Ainsi la famille qui se déplace fera de nombreux arrêts en cours de chemin, et une fois installée dans son nouveau campement, elle invitera ses nouveaux voisins (qui habitent à plusieurs kilomètres évidemment !).
L’hospitalité, l’entraide et la solidarité sont une condition de survie pour ces peuples nomades des steppes mongoles.
Un voyage en Mongolie est une expérience marquante et unique, une immersion dans un quotidien radicalement différent du nôtre. C’est approcher un autre temps, une autre histoire, une autre culture, un autre mode de vie. Le peuple mongol est à la fois pleinement ancré dans la réalité de maintenant et à la fois très empreint de l’histoire des grandes conquêtes de l’empire mongol fondé par Gengis Khan, figure majeure de Mongolie.
La vie des pasteurs mongols dont l’âme est profondément nomade, l’infini sans limites des steppes mongoles, la beauté sauvage de ses ciels, le lien à la Nature et au Vivant… font de la Mongolie et du peuple mongol un pays et un peuple profondément attachants et emplis de sagesse.
Aux tristes cris innocents des chameaux tournant autour de leur piquet
Le ciel de l’automne pâlit comme une triste âme chagrinéе
Sur la terre bercée par la douce mélodie dont on ne peut pas se lasser
Ruissellent des pensées mélancoliques et souffle le vent de l’automne.
Aux jours où les herbes sèches s’étendent les unes contre les autres
Aux jours qui s’en vont comme d’agiles cavales
Le deel* léger d’automne ne me protège pas assez
Et la mélodie des chansons populaires résonne dans mon esprit distrait.
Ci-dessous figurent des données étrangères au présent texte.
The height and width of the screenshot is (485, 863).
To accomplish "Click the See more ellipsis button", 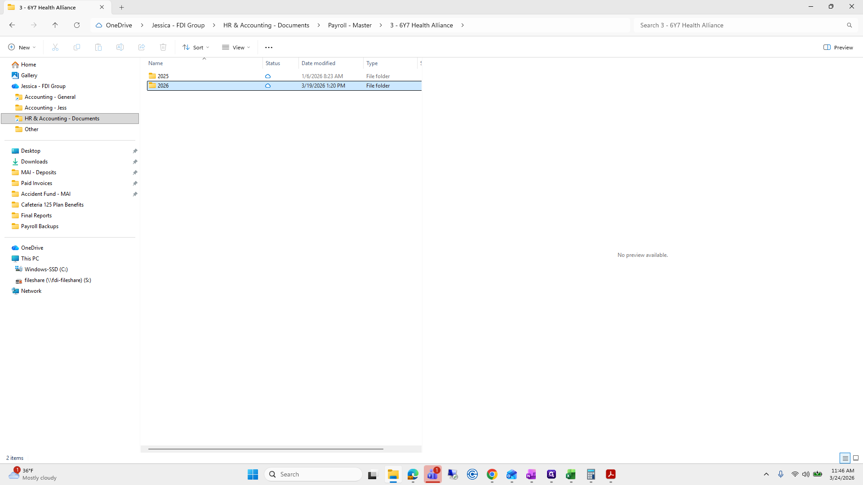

La caresse du vent sur les cheveux m’a éclairci l’esprit
Mon âme comme une corde musicale est touchée
Par les chants des oiseaux
Je chante en émoi dans les dunes jaunes et jaunes
Je suis là retrouvant mes raisons et égarements.
Avec toute la force de mon âge où la colère et l’orgueil s’équilibrent
J’ai monté une tente bleue et neuve au vent de la steppe,
En couvrant de givre les boutons en argent du revers du deel en drap
Je me suis éloigné avec le temps et les mirages.
Dans la vie, tantôt éloge tantôt critique
Souffle le vent de l’automne du gobi, chassant la poussière de mon chapeau
Et en m’offrant le khadag** de la rencontre et de la félicité
L’automne du gobi est de retour pour offrir mon âge à mon plus jeune frère.
*deel : costume traditionnel des Mongols
**khadag : écharpe traditionnelle de prière aux esprits chez les Mongols. Elle symbolise la pureté, la bienveillance, le bon présage et la compassion.